** TASK STATEMENT **
Copy the lines word for word. Begin at the line that contains "ABBONATI (83, 8)" and end with the final line of the data.
--
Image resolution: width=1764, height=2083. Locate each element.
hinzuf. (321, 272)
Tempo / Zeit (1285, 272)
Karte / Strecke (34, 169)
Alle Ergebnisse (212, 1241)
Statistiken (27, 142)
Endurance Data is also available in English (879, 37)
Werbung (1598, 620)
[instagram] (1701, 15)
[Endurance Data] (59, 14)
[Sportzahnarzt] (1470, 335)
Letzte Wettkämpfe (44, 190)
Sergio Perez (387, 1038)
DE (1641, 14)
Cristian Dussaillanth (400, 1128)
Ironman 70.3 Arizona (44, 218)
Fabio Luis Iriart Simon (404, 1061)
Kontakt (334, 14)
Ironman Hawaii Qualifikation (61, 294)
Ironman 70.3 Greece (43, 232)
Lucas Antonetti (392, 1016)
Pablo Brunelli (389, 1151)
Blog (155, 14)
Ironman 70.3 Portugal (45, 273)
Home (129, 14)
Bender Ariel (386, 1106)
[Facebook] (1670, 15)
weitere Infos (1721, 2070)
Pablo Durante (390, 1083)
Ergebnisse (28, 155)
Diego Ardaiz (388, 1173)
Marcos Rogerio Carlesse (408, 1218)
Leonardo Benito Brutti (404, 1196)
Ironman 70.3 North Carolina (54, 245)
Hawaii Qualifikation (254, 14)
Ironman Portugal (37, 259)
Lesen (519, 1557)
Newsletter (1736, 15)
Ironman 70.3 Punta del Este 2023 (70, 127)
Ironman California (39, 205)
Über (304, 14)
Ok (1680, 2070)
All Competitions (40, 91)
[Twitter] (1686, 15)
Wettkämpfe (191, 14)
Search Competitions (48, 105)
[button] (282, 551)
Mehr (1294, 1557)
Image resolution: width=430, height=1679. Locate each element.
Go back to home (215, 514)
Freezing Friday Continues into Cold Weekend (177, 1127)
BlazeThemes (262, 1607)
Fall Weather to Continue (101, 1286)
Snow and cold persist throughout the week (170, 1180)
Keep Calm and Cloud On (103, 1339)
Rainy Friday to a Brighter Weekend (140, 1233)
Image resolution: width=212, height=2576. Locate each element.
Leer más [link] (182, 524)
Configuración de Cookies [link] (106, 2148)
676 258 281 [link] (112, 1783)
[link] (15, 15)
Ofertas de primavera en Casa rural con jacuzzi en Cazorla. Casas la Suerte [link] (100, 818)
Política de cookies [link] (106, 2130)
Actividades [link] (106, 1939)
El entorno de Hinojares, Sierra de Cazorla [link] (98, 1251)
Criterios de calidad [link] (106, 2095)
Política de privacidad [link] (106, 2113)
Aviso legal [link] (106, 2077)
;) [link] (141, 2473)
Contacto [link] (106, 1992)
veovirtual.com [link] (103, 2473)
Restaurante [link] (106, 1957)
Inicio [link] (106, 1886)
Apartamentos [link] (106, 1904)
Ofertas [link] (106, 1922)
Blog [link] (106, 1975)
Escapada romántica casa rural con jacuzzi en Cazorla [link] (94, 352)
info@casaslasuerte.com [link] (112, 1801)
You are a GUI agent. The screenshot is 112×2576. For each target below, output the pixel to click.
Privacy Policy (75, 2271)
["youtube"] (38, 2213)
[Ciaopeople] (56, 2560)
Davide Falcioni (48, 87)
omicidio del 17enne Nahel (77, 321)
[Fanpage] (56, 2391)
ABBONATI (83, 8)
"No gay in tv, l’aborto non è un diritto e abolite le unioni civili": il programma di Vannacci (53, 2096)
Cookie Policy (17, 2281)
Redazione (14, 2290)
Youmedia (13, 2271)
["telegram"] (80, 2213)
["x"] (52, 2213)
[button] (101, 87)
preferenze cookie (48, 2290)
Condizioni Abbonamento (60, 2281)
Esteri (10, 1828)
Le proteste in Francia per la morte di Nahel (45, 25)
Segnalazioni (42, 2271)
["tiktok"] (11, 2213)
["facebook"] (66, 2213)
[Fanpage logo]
--
** OUTPUT OF THE EXERCISE **
ABBONATI (83, 8)
"No gay in tv, l’aborto non è un diritto e abolite le unioni civili": il programma di Vannacci (53, 2096)
Cookie Policy (17, 2281)
Redazione (14, 2290)
Youmedia (13, 2271)
["telegram"] (80, 2213)
["x"] (52, 2213)
[button] (101, 87)
preferenze cookie (48, 2290)
Condizioni Abbonamento (60, 2281)
Esteri (10, 1828)
Le proteste in Francia per la morte di Nahel (45, 25)
Segnalazioni (42, 2271)
["tiktok"] (11, 2213)
["facebook"] (66, 2213)
[Fanpage logo]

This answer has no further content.